- [WRITTEN TASK]: Rewrite the data from its beginning through the line containing "Graphics (102, 195)", replacing "Brossard" with "Laval" and leaving everything else unchanged. Return only those lines.

- [SUPPLIED INFORMATION]:
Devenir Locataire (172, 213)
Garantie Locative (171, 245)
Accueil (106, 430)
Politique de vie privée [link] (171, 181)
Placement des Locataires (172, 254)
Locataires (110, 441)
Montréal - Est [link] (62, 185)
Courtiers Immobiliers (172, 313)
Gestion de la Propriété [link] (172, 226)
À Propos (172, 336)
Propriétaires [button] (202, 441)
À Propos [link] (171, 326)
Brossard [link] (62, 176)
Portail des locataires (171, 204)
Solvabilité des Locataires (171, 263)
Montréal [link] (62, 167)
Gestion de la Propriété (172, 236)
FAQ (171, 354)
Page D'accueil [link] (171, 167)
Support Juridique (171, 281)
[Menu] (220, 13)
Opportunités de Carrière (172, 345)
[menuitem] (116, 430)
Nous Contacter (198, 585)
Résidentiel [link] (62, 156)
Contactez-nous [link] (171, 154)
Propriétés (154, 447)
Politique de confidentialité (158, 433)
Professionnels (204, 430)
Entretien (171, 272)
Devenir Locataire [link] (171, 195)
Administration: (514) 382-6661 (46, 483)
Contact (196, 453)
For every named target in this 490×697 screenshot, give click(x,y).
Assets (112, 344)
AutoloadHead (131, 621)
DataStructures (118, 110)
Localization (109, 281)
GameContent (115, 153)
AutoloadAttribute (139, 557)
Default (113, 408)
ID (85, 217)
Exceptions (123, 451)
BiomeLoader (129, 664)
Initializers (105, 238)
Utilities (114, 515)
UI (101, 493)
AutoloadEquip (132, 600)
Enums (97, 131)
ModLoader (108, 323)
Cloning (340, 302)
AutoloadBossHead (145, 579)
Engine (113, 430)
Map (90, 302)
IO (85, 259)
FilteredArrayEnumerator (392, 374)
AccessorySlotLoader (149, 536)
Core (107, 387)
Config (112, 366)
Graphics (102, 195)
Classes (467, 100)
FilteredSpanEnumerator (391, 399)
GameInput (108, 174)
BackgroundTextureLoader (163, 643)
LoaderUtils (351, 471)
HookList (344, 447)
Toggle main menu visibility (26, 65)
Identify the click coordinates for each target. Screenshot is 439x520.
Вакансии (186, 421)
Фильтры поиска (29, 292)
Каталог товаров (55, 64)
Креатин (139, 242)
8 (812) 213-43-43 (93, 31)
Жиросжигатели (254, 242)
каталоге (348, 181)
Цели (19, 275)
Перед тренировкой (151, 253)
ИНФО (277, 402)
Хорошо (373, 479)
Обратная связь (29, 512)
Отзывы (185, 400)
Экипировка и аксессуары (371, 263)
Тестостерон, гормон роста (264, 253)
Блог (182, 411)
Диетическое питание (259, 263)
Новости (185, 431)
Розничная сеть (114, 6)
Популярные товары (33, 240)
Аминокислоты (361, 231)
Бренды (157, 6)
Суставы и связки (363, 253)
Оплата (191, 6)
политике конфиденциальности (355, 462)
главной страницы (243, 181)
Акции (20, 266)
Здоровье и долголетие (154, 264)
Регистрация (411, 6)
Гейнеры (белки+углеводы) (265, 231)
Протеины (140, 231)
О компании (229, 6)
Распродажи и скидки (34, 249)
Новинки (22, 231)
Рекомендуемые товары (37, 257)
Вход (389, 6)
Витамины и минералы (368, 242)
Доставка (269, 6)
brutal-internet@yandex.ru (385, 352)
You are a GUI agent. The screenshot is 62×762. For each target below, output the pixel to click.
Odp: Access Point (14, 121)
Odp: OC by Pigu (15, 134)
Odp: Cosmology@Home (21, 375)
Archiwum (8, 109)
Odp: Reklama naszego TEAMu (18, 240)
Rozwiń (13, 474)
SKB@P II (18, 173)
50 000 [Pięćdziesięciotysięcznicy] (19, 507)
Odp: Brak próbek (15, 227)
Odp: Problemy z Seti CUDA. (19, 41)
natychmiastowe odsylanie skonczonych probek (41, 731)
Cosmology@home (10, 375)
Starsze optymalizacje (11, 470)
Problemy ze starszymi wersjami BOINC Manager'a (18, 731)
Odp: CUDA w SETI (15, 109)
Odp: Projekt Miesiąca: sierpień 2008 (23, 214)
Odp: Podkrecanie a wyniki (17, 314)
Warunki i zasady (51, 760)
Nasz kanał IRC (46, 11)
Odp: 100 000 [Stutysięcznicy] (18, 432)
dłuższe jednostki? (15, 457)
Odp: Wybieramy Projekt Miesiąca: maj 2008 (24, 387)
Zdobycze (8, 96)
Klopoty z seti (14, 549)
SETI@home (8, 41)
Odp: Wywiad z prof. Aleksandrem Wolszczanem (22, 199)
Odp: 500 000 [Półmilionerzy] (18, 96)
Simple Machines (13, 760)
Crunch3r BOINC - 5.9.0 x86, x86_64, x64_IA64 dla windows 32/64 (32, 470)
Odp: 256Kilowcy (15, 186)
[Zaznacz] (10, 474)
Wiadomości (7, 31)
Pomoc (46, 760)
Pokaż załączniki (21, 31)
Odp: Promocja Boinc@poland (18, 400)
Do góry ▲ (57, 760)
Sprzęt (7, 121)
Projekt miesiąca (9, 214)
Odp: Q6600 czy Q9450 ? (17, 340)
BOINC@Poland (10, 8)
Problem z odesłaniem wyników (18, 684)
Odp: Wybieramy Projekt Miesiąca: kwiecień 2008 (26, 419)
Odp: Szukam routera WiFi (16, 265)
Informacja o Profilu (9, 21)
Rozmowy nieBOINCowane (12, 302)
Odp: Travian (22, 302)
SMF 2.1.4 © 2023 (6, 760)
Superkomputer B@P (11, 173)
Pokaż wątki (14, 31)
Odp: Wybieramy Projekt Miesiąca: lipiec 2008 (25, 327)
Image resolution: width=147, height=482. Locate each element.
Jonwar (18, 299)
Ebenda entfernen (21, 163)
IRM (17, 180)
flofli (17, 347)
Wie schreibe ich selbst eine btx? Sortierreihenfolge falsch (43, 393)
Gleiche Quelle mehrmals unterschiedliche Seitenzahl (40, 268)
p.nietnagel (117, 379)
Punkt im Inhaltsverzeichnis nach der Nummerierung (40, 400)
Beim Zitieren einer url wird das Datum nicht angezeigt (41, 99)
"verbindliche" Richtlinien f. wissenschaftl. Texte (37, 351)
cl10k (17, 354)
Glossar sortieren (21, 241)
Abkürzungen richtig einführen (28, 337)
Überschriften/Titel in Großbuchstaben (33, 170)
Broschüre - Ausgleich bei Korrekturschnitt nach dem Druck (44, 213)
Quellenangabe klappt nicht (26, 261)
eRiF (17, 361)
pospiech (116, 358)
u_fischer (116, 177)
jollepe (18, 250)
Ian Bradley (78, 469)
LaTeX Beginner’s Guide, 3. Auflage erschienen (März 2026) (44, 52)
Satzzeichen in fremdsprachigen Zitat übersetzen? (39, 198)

- [WORKED SOLUTION]:
Devenir Locataire (172, 213)
Garantie Locative (171, 245)
Accueil (106, 430)
Politique de vie privée [link] (171, 181)
Placement des Locataires (172, 254)
Locataires (110, 441)
Montréal - Est [link] (62, 185)
Courtiers Immobiliers (172, 313)
Gestion de la Propriété [link] (172, 226)
À Propos (172, 336)
Propriétaires [button] (202, 441)
À Propos [link] (171, 326)
Laval [link] (62, 176)
Portail des locataires (171, 204)
Solvabilité des Locataires (171, 263)
Montréal [link] (62, 167)
Gestion de la Propriété (172, 236)
FAQ (171, 354)
Page D'accueil [link] (171, 167)
Support Juridique (171, 281)
[Menu] (220, 13)
Opportunités de Carrière (172, 345)
[menuitem] (116, 430)
Nous Contacter (198, 585)
Résidentiel [link] (62, 156)
Contactez-nous [link] (171, 154)
Propriétés (154, 447)
Politique de confidentialité (158, 433)
Professionnels (204, 430)
Entretien (171, 272)
Devenir Locataire [link] (171, 195)
Administration: (514) 382-6661 (46, 483)
Contact (196, 453)
For every named target in this 490×697 screenshot, give click(x,y).
Assets (112, 344)
AutoloadHead (131, 621)
DataStructures (118, 110)
Localization (109, 281)
GameContent (115, 153)
AutoloadAttribute (139, 557)
Default (113, 408)
ID (85, 217)
Exceptions (123, 451)
BiomeLoader (129, 664)
Initializers (105, 238)
Utilities (114, 515)
UI (101, 493)
AutoloadEquip (132, 600)
Enums (97, 131)
ModLoader (108, 323)
Cloning (340, 302)
AutoloadBossHead (145, 579)
Engine (113, 430)
Map (90, 302)
IO (85, 259)
FilteredArrayEnumerator (392, 374)
AccessorySlotLoader (149, 536)
Core (107, 387)
Config (112, 366)
Graphics (102, 195)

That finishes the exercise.